▶ [PROBLEM STATEMENT]
Copy out the records word for word, starting with the line that contains "Task: Go to Campaigns in top navigation" and going on through the end of the records.

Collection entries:
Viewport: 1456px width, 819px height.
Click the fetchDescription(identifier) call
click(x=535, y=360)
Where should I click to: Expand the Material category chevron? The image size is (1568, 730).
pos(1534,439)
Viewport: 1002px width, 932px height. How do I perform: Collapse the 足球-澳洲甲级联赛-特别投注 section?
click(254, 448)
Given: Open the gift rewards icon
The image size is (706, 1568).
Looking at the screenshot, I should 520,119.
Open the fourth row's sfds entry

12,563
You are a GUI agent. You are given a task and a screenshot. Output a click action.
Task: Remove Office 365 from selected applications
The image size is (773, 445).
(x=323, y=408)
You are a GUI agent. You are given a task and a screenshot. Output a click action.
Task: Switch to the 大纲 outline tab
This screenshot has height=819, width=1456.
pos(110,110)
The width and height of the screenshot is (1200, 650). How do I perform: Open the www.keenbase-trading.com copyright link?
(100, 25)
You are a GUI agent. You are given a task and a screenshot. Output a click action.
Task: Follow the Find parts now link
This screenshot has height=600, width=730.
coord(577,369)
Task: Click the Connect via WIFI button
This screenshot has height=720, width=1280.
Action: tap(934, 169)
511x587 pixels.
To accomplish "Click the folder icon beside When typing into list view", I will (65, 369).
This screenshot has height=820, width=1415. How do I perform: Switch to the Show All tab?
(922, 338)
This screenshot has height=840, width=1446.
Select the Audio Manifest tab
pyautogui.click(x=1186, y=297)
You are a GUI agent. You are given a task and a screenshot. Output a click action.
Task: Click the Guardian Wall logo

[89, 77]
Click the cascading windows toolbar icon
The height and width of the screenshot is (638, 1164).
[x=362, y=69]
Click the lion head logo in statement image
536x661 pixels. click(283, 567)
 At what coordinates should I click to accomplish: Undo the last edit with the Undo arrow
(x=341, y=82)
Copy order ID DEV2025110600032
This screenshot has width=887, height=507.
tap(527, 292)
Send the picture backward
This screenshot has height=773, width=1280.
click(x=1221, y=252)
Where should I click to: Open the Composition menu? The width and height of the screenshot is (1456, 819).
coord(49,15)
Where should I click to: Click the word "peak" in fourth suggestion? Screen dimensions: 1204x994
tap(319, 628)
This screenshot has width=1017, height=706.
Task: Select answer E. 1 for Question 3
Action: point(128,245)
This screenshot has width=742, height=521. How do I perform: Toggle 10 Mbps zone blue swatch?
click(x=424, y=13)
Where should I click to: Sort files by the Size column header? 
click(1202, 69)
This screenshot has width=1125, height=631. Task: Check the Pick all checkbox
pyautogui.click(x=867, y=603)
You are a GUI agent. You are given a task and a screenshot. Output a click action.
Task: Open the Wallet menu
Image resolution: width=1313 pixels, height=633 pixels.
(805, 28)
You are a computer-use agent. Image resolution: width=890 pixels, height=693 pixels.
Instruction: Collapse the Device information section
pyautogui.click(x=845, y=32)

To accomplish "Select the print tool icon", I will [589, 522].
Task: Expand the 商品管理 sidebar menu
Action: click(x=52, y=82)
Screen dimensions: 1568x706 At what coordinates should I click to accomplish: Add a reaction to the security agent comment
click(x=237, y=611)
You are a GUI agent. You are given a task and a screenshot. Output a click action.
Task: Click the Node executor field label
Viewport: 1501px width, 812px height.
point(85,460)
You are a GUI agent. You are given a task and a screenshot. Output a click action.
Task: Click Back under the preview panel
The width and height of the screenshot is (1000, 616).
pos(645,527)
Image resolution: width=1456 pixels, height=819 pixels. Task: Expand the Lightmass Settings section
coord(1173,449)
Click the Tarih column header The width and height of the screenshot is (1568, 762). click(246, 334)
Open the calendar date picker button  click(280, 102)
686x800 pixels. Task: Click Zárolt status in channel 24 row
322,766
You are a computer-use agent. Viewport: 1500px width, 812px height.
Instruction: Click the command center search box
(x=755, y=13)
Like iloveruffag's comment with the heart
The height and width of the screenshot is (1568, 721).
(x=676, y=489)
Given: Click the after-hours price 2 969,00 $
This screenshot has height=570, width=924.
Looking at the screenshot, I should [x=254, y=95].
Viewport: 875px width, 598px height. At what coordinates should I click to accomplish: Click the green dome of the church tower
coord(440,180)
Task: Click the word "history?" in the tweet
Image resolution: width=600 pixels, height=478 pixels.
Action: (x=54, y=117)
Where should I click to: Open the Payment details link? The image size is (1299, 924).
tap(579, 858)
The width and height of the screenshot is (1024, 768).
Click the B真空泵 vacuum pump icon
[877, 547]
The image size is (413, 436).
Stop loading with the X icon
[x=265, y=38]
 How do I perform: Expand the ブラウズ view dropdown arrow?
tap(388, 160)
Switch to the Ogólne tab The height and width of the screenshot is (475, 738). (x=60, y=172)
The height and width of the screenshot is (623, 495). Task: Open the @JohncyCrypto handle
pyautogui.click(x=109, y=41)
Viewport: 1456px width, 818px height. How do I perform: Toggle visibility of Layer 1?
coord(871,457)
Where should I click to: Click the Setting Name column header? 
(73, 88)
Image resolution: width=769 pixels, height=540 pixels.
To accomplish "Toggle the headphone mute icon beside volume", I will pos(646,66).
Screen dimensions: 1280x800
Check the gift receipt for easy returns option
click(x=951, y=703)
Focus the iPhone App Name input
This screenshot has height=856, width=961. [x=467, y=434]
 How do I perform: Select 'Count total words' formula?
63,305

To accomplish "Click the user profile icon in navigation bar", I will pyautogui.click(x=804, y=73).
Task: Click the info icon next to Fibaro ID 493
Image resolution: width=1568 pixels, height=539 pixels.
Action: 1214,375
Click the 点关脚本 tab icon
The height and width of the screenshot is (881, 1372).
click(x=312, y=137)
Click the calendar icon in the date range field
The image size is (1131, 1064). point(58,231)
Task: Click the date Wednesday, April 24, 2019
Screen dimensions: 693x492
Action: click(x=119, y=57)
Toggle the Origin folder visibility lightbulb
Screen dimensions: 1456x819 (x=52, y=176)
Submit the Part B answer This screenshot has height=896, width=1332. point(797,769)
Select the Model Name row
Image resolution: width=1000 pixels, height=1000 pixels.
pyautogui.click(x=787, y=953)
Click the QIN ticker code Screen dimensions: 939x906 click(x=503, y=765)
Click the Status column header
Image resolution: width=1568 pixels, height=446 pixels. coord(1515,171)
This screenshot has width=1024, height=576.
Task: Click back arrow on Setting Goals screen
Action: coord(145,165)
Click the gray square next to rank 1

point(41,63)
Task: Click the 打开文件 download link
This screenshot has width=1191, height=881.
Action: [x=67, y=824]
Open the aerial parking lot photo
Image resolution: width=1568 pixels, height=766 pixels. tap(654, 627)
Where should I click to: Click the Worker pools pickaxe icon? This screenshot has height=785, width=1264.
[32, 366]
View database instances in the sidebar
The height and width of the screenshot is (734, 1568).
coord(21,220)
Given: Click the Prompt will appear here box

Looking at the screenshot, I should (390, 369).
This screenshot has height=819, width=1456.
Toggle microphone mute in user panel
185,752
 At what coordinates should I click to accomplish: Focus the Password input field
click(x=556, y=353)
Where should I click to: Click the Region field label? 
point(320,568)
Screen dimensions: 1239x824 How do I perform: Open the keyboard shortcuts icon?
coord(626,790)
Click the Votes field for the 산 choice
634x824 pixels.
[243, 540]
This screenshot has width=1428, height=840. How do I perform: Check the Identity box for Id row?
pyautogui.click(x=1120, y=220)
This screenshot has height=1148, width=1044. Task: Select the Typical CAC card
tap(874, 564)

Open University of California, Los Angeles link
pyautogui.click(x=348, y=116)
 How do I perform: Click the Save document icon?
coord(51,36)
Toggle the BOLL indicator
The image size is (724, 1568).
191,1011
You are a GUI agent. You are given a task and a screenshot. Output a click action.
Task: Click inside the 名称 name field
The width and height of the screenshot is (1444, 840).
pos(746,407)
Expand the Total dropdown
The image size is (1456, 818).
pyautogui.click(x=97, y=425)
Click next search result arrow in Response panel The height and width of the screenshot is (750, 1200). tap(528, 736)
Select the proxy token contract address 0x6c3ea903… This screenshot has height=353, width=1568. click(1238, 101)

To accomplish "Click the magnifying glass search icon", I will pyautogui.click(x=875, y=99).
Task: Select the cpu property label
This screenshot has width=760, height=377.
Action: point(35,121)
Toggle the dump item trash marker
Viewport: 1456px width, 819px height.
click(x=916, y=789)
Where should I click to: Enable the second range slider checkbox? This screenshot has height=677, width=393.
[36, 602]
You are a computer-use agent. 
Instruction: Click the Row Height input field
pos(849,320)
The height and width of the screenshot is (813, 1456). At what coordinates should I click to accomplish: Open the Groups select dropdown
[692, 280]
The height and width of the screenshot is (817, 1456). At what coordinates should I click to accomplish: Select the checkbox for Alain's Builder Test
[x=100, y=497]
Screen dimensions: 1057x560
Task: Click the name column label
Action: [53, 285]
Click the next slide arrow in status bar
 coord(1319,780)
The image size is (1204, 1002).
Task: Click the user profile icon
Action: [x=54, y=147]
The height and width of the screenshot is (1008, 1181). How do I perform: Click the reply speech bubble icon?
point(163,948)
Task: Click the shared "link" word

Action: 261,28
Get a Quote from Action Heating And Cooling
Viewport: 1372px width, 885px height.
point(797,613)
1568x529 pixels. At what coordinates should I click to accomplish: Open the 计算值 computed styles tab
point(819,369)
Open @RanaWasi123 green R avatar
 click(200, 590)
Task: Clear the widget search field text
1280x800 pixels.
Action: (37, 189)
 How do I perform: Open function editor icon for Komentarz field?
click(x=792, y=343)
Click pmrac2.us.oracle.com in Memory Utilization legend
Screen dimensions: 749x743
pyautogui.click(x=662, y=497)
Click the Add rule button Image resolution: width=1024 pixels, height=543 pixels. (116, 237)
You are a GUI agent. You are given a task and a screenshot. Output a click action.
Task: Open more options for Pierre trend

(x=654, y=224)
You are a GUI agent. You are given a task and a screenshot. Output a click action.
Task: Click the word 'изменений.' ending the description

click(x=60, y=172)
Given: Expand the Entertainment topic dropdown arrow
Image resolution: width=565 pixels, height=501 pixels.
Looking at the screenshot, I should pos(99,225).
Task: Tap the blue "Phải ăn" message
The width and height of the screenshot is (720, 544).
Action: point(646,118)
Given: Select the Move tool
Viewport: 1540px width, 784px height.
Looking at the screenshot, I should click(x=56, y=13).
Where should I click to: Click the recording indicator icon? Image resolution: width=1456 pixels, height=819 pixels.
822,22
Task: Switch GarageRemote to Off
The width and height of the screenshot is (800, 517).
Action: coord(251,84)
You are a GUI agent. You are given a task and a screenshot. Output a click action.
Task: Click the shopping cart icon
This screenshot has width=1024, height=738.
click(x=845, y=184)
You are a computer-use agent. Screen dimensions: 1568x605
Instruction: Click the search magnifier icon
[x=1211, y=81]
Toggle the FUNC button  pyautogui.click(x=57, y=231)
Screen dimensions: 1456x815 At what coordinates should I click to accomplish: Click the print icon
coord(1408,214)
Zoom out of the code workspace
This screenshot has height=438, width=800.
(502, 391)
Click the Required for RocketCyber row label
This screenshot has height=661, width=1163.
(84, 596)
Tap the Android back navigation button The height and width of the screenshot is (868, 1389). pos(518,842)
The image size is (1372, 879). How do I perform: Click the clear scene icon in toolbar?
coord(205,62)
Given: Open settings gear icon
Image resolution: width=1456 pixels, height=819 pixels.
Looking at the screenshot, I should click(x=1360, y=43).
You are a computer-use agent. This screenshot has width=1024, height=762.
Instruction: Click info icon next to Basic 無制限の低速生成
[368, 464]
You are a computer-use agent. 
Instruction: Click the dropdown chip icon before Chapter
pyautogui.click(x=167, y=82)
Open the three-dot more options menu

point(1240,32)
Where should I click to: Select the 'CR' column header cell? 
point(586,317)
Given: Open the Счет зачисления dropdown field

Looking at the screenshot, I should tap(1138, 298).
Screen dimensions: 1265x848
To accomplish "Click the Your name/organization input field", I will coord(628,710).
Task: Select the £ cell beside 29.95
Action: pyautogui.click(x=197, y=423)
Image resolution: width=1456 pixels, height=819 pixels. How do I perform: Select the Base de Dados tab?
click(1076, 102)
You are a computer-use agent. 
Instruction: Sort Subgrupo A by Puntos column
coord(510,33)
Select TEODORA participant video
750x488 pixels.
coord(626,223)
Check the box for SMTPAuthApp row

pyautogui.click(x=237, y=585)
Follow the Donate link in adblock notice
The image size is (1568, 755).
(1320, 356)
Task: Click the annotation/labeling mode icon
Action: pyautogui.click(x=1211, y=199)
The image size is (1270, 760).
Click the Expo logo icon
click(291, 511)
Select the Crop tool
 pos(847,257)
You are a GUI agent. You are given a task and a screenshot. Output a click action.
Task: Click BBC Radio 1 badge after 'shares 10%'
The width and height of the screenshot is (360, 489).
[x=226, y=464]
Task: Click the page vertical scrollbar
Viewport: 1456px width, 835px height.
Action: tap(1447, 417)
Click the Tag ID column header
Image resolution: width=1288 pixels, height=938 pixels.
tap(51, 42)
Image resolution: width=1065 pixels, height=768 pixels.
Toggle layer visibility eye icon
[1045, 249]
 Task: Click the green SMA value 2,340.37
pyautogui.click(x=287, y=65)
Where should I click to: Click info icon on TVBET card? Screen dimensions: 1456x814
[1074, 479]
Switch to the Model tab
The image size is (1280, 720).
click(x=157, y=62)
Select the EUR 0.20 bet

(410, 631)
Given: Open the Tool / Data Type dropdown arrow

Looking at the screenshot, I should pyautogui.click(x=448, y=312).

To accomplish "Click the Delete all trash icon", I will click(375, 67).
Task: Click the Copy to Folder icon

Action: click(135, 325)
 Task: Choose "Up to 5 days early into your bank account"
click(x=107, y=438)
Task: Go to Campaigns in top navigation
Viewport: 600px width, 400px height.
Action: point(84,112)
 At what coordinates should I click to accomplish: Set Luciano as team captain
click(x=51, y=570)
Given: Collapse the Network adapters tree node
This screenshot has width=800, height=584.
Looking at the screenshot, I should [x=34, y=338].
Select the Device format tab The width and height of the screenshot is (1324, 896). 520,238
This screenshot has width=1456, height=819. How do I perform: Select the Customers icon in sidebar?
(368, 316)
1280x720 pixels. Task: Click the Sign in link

▶ [ANSWER]
Task: Go to Campaigns in top navigation
Viewport: 600px width, 400px height.
Action: point(84,112)
 At what coordinates should I click to accomplish: Set Luciano as team captain
click(x=51, y=570)
Given: Collapse the Network adapters tree node
This screenshot has width=800, height=584.
Looking at the screenshot, I should [x=34, y=338].
Select the Device format tab The width and height of the screenshot is (1324, 896). 520,238
This screenshot has width=1456, height=819. How do I perform: Select the Customers icon in sidebar?
(368, 316)
1280x720 pixels. Task: Click the Sign in link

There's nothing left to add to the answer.